= Bradner Smith & Company =

Bradner Smith & Company was a US paper manufacturer and dealer. It was established in Chicago, Illinois in 1853. In 2013, it was announced that Central National-Gottesman had acquired the assets and business of Bradner Central Company which operated Bradner Smith.

==History==
The firm of Bradner Smith & Co., manufacturers and dealers in paper, was established in 1853 at No. 12 LaSalle Street in a 20 × 60 feet store. It became one of the largest paper firms in the world, doing a business of US$2,000,000 a year. The firm had three establishments in the city of Chicago, branch houses at Kansas City, Missouri, Minneapolis, Minnesota, and Saint Paul, Minnesota. It operated six paper mills, manufacturing and selling every sort and size of news, book, wrapping, writing, blotting, and other papers, card board, envelopes, twines, wood pulp, and paper manufacturers' supplies.

There was very little paper manufactured in the West when Bradner Smith & Co. commenced business, and most of their stock was brought from East Coast mills. The company was able to make their own stock, and to supply hundreds of other houses with their manufactures, shipping paper by the trainload from their several mills. Bradner Smith & Co. commenced manufacturing in 1854 at Rockton, Illinois.
Its purchased a Winnebago mill, which manufactured ten tons per day of express, manilla, rag, and straw wrapping paper. Their other manufactories were the Ledyard Pulp Mill, at Ledyard, Wisconsin, which made four tons of dry pulp per day; the Rozet Mill, at Three Rivers, which produced four tons per day of print and book paper; the Tippecanoe Paper Mill, at Monticello, Indiana. which made two tons of print paper daily, the Marinette Mill, at the place of the same name in Wisconsin, manufactured five tons of print paper, and the mill at Menominee, Michigan, which produced four tons of manilla paper and six tons of wood pulp daily.

==Products==
Besides their own manufactories, Bradner Smith & Co. carried wedding and other stationery, imported and domestic, the Hurlbut plate paper, Crane's pure linen flats, the Germanic flat and ledger papers, and all other classes of goods used by stationers, printers, book-binders, and publication houses. Regular sizes and standard weights were stocked, but special sizes and weights could be made to order and furnished at mill prices. A stock of colored papers was on hand, and specialized papers for special purposes would be made to order in quantities to suit. They were also manufacturers of map paper, and furnished any weight or size requested. In cover papers, Bradner Smith & Co. had the largest and best-assorteded stock in the US.

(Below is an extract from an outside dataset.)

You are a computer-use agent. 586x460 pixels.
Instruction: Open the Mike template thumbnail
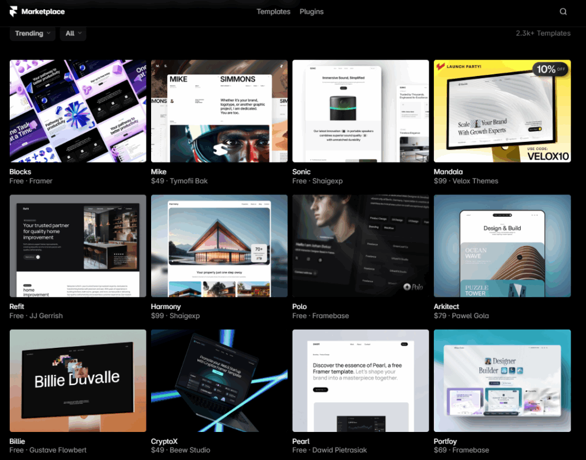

The firm was an agent for the sale of Weston's linen ledger and record papers, which received awards at the Paris Exposition and the Centennial Exposition. They were also agents for commercial safety paper used for checks, notes, bills of exchange, bonds, and letters of credit, which was used by clearing-house authorities in US cities.

Bradner Smith & Co. used the finest inks, which were known for their brilliancy of color and durability. They also carried a full line of all colors, sizes, and styles of envelopes, and made odd sizes to order. All kinds of fancy stationery and stationers' sundries were kept in stock, and also a full line of illustrated advertising cards, manufactured by Marques, Gair & Bailey, of Paris, London, and New York City.

==Bibliography==
- Inter Ocean Publishing Company (1883). "Chicago's First Half Century, 1833-1883: The City as it was Fifty Years Ago, and as it is Today : the Trade, Commerce, Manufactories, Railroads, Banks, Wholesale and Retail Houses, Theaters, Hotels, Churches, and School"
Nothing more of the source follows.